Apesar da estrutura repetitiva, literatura policial ainda é atraente para o público.Bruno Aziz / Editoria de Arte A TARDE

Aconteceu um crime. O caso é envolto em mistérios que só um detetive cheio de peculiaridades pode desvendar. Muitos são os suspeitos, mas, no fim da história, só um será revelado como o verdadeiro criminoso. Pronto. Está aí uma trama clássica da literatura policial.

A fórmula, que surgiu nos escritos folhetinescos do americano Edgar Allan Poe, publicados nos periódicos do início dos anos 1840, ganhou força e, ao longo dos anos, deu origem ao gênero que revelou nomes como Agatha Christie, Arthur Conan Doyle, Georges Simenon e Raymond Chandler, além de personagens históricos como Sherlock Holmes e Jules Maigret.
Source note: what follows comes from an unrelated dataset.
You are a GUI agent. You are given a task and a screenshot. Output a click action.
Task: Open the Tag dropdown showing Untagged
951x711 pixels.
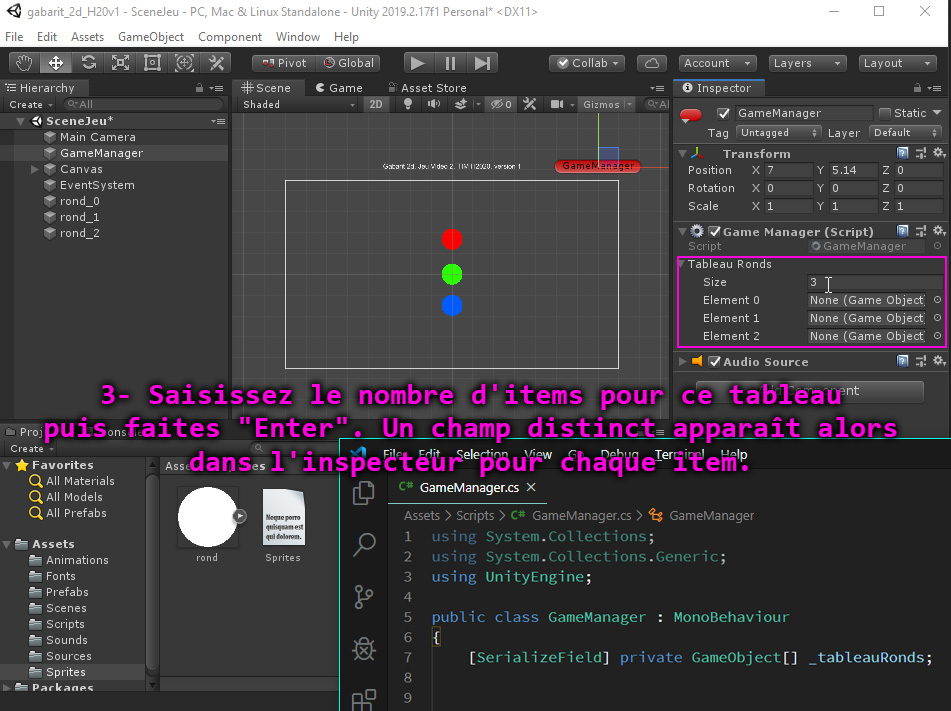point(778,133)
Apesar da estrutura narrativa básica se repetir até hoje, a literatura policial permanece viva, nunca sai de moda e continua atraindo cada vez mais leitores. “É um tipo de romance que açula tanto a curiosidade quanto a inteligência do leitor. Então existe esse prazer especial que você não encontra necessariamente em outros gêneros. Todo aquele quebra-cabeça do romance policial nos instiga”, justifica o premiado escritor paulista Bernardo Kucinski, que lançou recentemente o romance policial “Alice”.

Para o escritor e professor de Teoria da Literatura, o baiano Mayrant Gallo, que neste ano lançou o livro de contos “As Aventuras de Nicolau & Ricardo: detetives, o gênero policial” também faz sucesso porque “trabalha com o cotidiano. Muitos romances surgiram de coisas reais. E isso faz com que as pessoas se identifiquem”.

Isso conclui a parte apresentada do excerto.